I recently had someone get in my face, proverbially speaking, because I quoted so many other writers and greats in saying you should avoid using adverbs as much as possible. The writer made a valid statement, saying adverbs aren’t all bad – everybody uses them. He had a point, but he missed the big picture. Since I keep encountering the opinion “golly gee, adverbs aren’t so bad, you’re just a stick in the mud” I thought I’d explain in more detail why adverbs are, in fact a problem and why you hear writing mentors and editors saying to never use them.
The problem with adverbs is they often indicate lazy writing. They “tell” rather than “show” and are unimportant to the story, characterization, or prose 95% of the time. They are also a symptom of someone struggling with vocabulary and lacking strong verbs to replace the modified verbs. While not every adverb is bad, it’s where you want to start cutting. You’ll find things like:
He ran swiftly.
He planted his feet certainly.
She drank her drink slowly.
They spoke loudly.
All of those adverbs can either be removed without hurting the sentence or replaced by a stronger verb. Taking them in order, here are the changes I would make and why I would make them.
1. He ran swiftly.
Well, you don’t run slowly – that’s a jog. If he’s really putting on the steam he’s probably sprinting. Or, depending on the circumstances, he could be charging. You could also go with “he hauled ass” if you want something with a little spice to it. Any of these replacements would work, depending on context. Pick one that really fits there, and run with it. Besides, which is more interesting? “He ran swiftly across the parking lot to confront his nemesis,” or, “He charged across the parking lot to confront his nemesis”?
2. He planted his feet certainly.
This is unnecessary – if you plant your feet that means you are very certain of your footing and are dropping your weight into them. It is, by nature, a move that says you’re sure. Modifying it guilds the lily.
3. She drank her drink slowly.
She sipped her drink. Now, in a case like this I would also want to know if the pace at which the character imbibed their beverage makes a difference to the story or the characterization. If it isn’t important to the scene, remove or replace it with something better. If it isn’t the drink but the pace that’s important you could say “she lingered over her drink in the café,” or something similar without resorting to adverbs.
4. They spoke loudly.
They shouted. They hollered. They yelled. They argued. All of those verbs in that list convey an emotion or a response. They can shout, holler, or yell because of noise levels or distance, or they might be doing so because they’re emotional. Arguing is also clear. Any of those words does a better job depicting what you’re trying to capture as well as omitting an unnecessary word from your sentence.

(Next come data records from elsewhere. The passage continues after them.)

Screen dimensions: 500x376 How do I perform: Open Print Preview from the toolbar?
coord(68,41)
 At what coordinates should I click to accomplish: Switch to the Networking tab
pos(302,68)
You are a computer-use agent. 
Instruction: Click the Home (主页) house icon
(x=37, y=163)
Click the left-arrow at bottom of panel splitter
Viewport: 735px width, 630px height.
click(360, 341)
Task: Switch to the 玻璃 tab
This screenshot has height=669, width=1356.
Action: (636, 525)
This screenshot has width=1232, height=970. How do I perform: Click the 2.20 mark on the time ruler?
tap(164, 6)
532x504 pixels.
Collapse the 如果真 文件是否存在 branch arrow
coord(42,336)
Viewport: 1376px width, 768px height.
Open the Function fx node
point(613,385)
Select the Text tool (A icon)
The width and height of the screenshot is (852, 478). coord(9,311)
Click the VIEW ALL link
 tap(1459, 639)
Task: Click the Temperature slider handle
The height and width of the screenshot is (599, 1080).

Each of these examples shows a way to remove the adverb and provide greater depth and meaning to the sentence provided. That’s what removing adverbs will do – it will deepen meaning and provide you with focus. Also, removing excess descriptors is important to pacing. If the item you are writing about isn’t crucial to the story, characterization, or setting don’t describe it more than you have to. Brevity is the soul of wit – don’t forget that!
To address the “every professional uses adverbs, why can’t I” argument, the answer is simple: As children, our parents tell us we are never allowed to touch steak knives. They don’t allow us to cut anything in the kitchen because the chances are we will hurt ourselves as well as be unable to accomplish the task.
Later on, when we are old enough to hold one safely, our parents teach us to use one and show us how. They watch over us and make sure we don’t do anything stupid, and as we do that, we learn. We hurt ourselves a few times, but we know why our parents wouldn’t let us touch them when we were younger.
Finally, as adults, we are allowed to do whatever we want with them because we know the rules. And if, by then, we don’t know the rules and cut our finger off then no one will feel sorry for us:
This story about knives could be replaced with “adverbs”. Parents can be replaced by mentors, and growing up references our journey as an author. When you first start writing, you are told never to use adverbs because it’s too easy to develop bad habits that will haunt you forever. Then, after awhile you learn adverbs aren’t all bad, but you need to be careful with them, and you understand how to use them. Finally, as a seasoned writer what you do is your own problem. You have, theoretically, learned the rules by now and are free to succeed or fail on your own merit.
People telling you not to use adverbs aren’t coming up with arbitrary rules. They aren’t blowing out their ears to hear themselves whistle. What they’re telling you is you aren’t ready. They’re telling you that you’ve got some time to develop before you can use them effectively and to not jump the gun.